I've known since junior high that Trojans were designed to prevent life-bearing sperm from getting into a woman's vagina. They've always worked for me, and they worked for Warner Bros. too, sucking any possible life out of this never ending, incomprehensible bore of a feature.
I remember when Wolfgang Petersen could direct. But there isn't even one single shot in this mess that looks better than any 14 year old could make with a Kodak. The CGI is the worst I have ever seen. The script, by somebody who doesn't deserve mentioning, but who has NEVER written one single movie that played anywhere but in his brain, is semi-literate and so stupid and confused and simple-minded that if I did any research I'd probably discover that he is a milkman who screwed a studio executive.
Puke, puke and puke.
I truly feel bad for the actors. They seem to be trying to do what they can amidst this barrel of slops.
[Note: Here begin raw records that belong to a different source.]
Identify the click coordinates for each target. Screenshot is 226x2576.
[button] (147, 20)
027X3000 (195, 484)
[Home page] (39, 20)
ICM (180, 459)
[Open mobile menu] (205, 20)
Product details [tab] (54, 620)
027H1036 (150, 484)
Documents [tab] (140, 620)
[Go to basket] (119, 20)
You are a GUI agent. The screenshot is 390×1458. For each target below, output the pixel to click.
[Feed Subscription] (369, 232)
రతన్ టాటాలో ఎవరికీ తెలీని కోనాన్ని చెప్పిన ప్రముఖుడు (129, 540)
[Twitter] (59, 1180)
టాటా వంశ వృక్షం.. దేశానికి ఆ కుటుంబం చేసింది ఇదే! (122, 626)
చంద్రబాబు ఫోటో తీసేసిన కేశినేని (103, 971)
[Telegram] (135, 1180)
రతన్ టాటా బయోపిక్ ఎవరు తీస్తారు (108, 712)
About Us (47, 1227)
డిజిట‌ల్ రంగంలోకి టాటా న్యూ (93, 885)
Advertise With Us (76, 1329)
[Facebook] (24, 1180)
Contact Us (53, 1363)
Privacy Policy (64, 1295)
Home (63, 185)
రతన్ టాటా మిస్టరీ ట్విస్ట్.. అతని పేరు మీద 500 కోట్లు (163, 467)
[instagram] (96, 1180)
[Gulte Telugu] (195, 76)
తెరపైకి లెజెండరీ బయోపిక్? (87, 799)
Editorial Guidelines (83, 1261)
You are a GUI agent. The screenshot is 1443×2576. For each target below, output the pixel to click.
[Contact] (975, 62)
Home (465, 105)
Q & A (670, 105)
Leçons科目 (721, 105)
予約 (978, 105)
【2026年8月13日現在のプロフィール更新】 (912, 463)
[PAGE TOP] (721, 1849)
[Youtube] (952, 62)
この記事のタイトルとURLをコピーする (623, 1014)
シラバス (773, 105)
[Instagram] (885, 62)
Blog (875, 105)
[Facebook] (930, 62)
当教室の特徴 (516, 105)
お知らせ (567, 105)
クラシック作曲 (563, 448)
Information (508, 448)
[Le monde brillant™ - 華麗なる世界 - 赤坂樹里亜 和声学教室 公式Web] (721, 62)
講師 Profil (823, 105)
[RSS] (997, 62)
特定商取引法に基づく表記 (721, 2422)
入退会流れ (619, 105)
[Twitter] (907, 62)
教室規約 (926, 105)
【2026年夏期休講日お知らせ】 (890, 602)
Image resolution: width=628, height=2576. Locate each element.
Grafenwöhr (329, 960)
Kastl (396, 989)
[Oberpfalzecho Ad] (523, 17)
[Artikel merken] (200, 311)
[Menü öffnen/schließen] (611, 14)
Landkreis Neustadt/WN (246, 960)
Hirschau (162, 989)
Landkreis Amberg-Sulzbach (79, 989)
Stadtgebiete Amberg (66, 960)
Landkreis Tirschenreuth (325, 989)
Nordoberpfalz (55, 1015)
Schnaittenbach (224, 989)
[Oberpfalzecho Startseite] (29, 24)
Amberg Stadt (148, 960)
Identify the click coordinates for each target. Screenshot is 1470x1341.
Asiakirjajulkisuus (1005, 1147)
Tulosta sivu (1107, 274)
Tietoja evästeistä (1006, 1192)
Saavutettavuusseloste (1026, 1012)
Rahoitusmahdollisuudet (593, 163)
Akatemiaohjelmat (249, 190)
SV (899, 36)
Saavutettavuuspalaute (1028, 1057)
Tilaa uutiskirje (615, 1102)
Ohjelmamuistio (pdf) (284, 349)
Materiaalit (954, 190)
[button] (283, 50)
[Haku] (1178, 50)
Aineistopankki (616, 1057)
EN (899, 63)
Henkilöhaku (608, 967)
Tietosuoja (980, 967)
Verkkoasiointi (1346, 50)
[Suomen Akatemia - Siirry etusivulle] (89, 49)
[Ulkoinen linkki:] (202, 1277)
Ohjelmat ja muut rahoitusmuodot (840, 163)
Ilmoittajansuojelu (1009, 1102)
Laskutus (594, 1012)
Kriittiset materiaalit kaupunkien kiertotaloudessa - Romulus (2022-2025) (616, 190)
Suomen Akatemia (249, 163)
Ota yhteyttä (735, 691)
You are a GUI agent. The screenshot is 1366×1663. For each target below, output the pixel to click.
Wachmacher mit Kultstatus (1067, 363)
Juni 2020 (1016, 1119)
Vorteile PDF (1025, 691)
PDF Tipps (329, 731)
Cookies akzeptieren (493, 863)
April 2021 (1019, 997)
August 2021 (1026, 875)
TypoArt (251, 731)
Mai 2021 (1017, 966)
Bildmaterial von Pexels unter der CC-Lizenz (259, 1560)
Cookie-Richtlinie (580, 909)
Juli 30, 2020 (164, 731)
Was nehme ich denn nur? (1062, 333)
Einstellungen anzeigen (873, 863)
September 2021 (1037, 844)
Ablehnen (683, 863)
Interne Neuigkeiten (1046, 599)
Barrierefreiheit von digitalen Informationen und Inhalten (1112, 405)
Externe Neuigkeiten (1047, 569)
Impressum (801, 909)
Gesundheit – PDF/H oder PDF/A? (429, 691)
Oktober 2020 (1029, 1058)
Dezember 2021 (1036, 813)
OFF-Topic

I had a long conversation last night with a very bright young development executive. At one point he expressed his belief that many brilliant people in the movie industry work extremely hard to create the scripts that we may think are mediocre. He said if they're mediocre, it's be cause these brilliant people want them to be mediocre. Years, he said, are spent shaping these films into their final form.
If he's right, I'm a green Chuckle. This movie was made by illiterate morons with too much money.
Fans of The Da Vinci Code...I want to point out that Troy spelled backwards is Yort. And yort an idiot if you see this piece of crap.